Happy Faces Grades: K through 2 Subjects: Health, Social Studies Duration: One intro and one follow-up session and ongoing throughout the week Materials: Alexander and the Horrible No Good Very Bad Day by Judith Viorst 3 happy faces per student
This activity helps students be sensitive to others, giving them a way to cross boundaries and bring cheer.
Everyone’s a Helper Grades: K through 5 Subjects: Language Arts, Social Studies, Art Duration: One session Materials: Handout: Sometimes I HELP, Sometimes I NEED Help at lesson plan links below, chart paper, construction paper, coloured pencils, oil pastels or crayons.
Students develop an understanding of the concepts of strengths, struggles, and what it means to help and be part of a community.
It’s Okay to Feel Different Grades: K through 5 Subjects:Art, Social Studies Duration: One session Materials:It’s Okay to Be Different by Todd Parr or books with a similar theme of diversity, like Hair/Pelitos, by Sandra Cisneros and Why Am I Different, by Norma Simon, construction paper, oil pastels or crayons. For Grades 3-5 add: downloadable jigsaw puzzle template at lesson plan link below & poster board cut into jigsaw pieces, one per student.
Students explore the concepts of difference and diversity as they develop an understanding of community.
Place as Mirror of Self and Community Grades: 3 through 5 Subjects: Social Studies, Language Arts, ESL Duration: One session Materials: One Special Places handout for each student (at lesson plan link below), a world map for the extension activity
Students understand difference and community by exploring a special place in their lives.
One World: Connecting Communities, Cultures, and Classrooms Grades: 4-6 Subjects: Social Studies, Civics, Life Skills and Language Arts Duration: A ten lesson unit with extensions, although lessons can be taught individually Materials: See lesson plans
These ten lessons (and extensions) help teach students fundamentals in diversity, respect for others, and building communities. Although the lessons can be taught independently, each builds on the next, developing skills to promote empathy, dialogue, and respect for diverse opinions.

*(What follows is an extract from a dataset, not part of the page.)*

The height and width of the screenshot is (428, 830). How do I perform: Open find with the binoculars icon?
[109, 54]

Put Your Hands in Mine Grades: 6 through 8 Subjects: Social Studies, Language Arts, Library/Technology and Philanthropy Duration: One 50-minute session plus extension activities Materials:A copy of Mighty Times: The Children’s March video (available free here), copies of attachment & handout at lesson plan link below
NOTE: Prior to this lesson, use the Blue Sky Activity in which students envision a better world. If you already have a Blue Sky display, revisit it before beginning this lesson.
The result of this lesson is that students connect the concepts/practices of fairness, justice, tolerance, togetherness and equality necessary to the advancement of human and civil rights. Students share ideas about how philanthropic acts can promote the common good and lead to positive social changes.

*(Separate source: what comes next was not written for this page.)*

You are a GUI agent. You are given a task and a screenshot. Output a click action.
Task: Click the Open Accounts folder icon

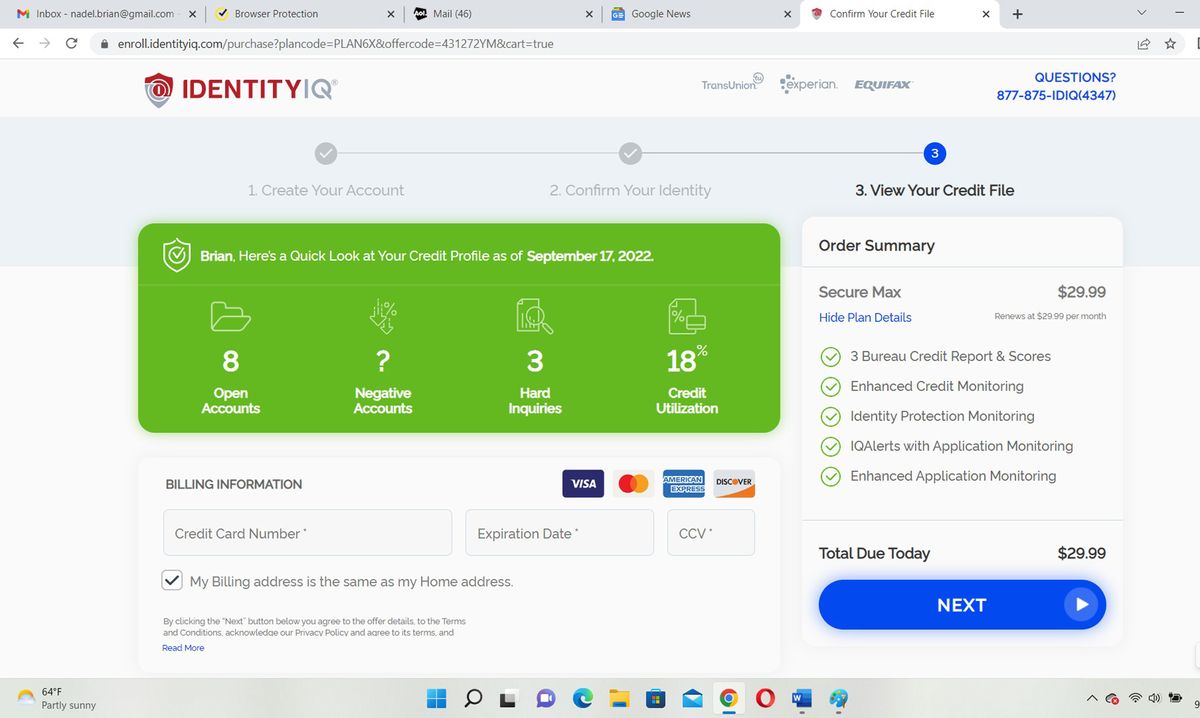(x=230, y=315)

Sticking Together: Sharing Our Stories, Our Differences, and Our Similarities Grades: 6 through 12 Subjects: Language Arts, Social Studies Duration: One 45-minute session Materials: Teacher instructions & printable Handout #1: Storytelling Instructions for Students at lesson plan link below
This lesson uses storytelling as a way for students to learn about one another’s similarities and differences to create a sense of community in the classroom.
Valuing Community Grades: 9 through 12 Subjects: Social Studies, Language Arts, Library/Technology and Philanthropy Duration: One 50-minute session Materials: A display board, markers, copied attachment and handouts at lesson plan link below
Learners will define community, identify how community is/has impacted their personal lives, and share ideas and develop a plan whereby they might also make an impact on their community.